Als regelmäßiger Leser der Karrierebibel kennen Sie natürlich längst den sogenannten Chamäleon-Effekt auch bekannt als Spiegeltechnik: Menschen finden einander sofort sympathischer, wenn sich ihre Gesten und Mimik synchronisieren. Dabei geht es allerdings nicht um plumpes Nachäffen, sondern um ein – bewusstes oder unbewusstes – Angleichen der Körpersprache.
Besonders Mikrogesten wie Lächeln, Gähnen, Nasekratzen oder einen Schluck trinken wirken ungeheuer ansteckend.

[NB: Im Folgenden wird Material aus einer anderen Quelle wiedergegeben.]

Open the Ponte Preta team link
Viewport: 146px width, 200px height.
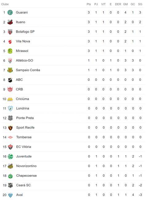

Das konnten beispielsweise Tanya Chartrand und John Bargh schon 1999 nachweisen. Ihre Probanden, die sich zum ersten Mal begegneten, ahmten Berührungen im Gesicht bereits zu 20 Prozent nach, das Übereinanderschlagen von Beinen gar zu 50 Prozent – allerdings in der Regel eben nur wenn sich beide mochten, wie wiederum der niederländische Psychologe Rick van Baaren von der Universität Nijmegen in seinen Untersuchungen über das unbewusste Imitieren des Gegenübers feststellte.

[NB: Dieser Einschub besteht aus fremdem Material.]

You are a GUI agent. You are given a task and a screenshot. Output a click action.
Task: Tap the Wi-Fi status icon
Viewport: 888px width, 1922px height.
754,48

Die Psychologie unterscheidet dabei übrigens drei Verhaltensweisen mit zunehmender Synchronität:
- Matching: Die Körpersprache des Partners wird analysiert und zunächst nur zu maximal 50 Prozent durch die eigene reflektiert.
- Pacing: Körpersprache, Gestik, Mimik, Sprache werden zunehmend angeglichen.

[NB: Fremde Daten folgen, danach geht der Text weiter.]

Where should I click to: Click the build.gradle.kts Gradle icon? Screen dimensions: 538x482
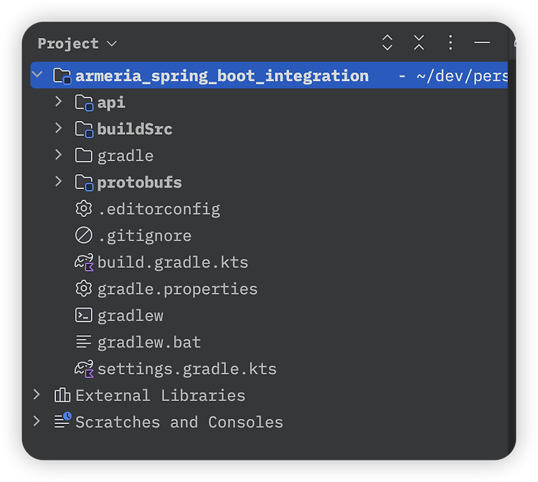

- Rapport: Nahezu vollständige Symmetrie – beide Partner nehmen jedes Mal durch ihr Verhalten auf einander Bezug.
Bei Geld hört die Freundschaft auf
Diese Spiegeltechnik lässt sich durchaus auch bewusst einsetzen – beim Verhandeln etwa. Oder beim Flirten. Allerdings manipuliert man damit – wenn auch wirkungsvoll – sein Gegenüber, weshalb jeder selbst entscheiden muss, ob er oder sie das auch ethisch verantworten kann und will.
Es gibt jedoch Situationen, in denen Sie tunlichst die Finger von dieser Technik lassen sollten, wie jetzt eine Untersuchung (pdf) von Jia Liu von der Universität Groningen ergeben hat. Demnach hört bei Geld die Mimikri-Freundschaft auf. Oder anders gesagt: Im Zusammenhang mit dem Thema Geld fühlt sich Ihr Gegenüber sofort gegängelt, spürt die Absicht und ist verstimmt. Vor allem weil derjenige seine “Autonomie in Gefahr sieht”, sagt Jia Liu.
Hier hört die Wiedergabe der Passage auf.